I feel far more comfortable if Westerners or anyone else derides the Vedas as being the illogical, founder-less, intoxicated bumblings of barbarous tribals who probably had too much to drink and with absolutely no sense of history. This need not create too much khujli. As we can see here, Vedic adherents' reaction is different from Quran Rage. More like Vedic Laugh Riot.
Having reached this conclusion, they must cease to further trouble the subject -- and we need not keep feeding their arguments with responses at their own level. Meanwhile, a rising India must devotes more of her best minds and hearts to dive deeper into Veda and sport in it. That will do far more to showcase its merit and serve its original purpose. I prefer this to the dangerous entanglement in false "logic" that struggles to find a loophole for its hooks within the Veda itself. The former case seems quite preferable as long as Indians themselves don't get taken in by their nonsense -- which will happen less and less as the colonial shadow recedes.

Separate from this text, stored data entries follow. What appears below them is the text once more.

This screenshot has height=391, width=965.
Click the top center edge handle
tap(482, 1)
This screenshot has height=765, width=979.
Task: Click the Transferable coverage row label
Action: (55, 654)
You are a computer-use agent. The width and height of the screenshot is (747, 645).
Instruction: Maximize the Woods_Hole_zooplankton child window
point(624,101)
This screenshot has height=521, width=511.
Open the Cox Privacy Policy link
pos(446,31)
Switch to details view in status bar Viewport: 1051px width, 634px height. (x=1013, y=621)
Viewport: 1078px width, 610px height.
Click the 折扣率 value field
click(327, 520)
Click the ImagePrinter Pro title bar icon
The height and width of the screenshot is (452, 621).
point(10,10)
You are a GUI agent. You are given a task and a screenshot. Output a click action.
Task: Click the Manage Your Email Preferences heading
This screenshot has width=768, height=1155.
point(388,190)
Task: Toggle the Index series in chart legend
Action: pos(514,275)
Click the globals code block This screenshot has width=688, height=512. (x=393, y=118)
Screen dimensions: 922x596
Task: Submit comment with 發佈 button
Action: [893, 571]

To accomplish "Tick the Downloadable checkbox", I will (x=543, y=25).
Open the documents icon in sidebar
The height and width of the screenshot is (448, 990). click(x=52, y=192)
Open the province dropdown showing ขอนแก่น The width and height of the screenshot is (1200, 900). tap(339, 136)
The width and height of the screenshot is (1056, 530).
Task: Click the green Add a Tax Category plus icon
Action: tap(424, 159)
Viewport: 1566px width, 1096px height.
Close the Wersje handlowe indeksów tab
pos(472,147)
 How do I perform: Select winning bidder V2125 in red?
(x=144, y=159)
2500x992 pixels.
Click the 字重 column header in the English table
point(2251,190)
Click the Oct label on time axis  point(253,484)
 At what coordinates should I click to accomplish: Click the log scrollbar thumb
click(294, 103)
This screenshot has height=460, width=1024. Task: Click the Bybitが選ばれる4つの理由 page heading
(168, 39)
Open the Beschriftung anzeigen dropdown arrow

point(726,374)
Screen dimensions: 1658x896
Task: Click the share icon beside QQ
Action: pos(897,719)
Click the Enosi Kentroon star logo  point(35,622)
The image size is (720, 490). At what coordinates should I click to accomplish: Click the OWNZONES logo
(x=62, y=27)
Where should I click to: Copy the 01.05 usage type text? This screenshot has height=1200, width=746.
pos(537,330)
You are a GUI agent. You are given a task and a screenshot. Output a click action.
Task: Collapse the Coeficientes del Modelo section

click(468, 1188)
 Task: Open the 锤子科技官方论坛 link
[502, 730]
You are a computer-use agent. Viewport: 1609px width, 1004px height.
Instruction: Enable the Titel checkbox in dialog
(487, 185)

If they want to speculate that in known history the preservers of the Vedas came into India from outside, that's fine too. After all we have plenty of cases of scatter-gather happening in every millennium. Jews were in place A the day before yesterday and dispersed to BCD yesterday, and they're back here at A today with a completely changed racial profile including a generous genetic infusion from Khazars. Still no one doubts their claim on Hebrew tradition.
The concept of Vedic "origin" has to be kept aloof at all cost. Anyone is welcome to join, or leave. But to allow the Vedic narrative to be tied to tribal migrations in or out is bizarre. Rather, the most we can say is that some psychological archetypes for states of mind and movement of universal processes can be discerned from the Veda, and umpteen instances of the human drama can be correlated to those archetypes. So also for the scatter-gather of human migrations.
Therefore, instead of OIT Rage against Dubey ji, we can use the thread to make a course correction about the exact objectives of the thread.
1. Shri Talageri and Co's work can be useful to expose the flawed and tendentious assumptions of the AIT-nazis, and turn their logic against them.
2. Then we must also give ample exposure to the fact that the question of the "origin" of Veda is impossible to ascertain by the given methods.
3. Then we must make everyone admit that the Veda's own voice talks of beginningless and endless transmission, rather than a history punctuated by prophets whose words are immortalized.
4. We can also admit that - to ordinary material logic - this sounds absurd...
5. But that there are other scopes of logic that are used in the advanced
sciences where this logic is very current.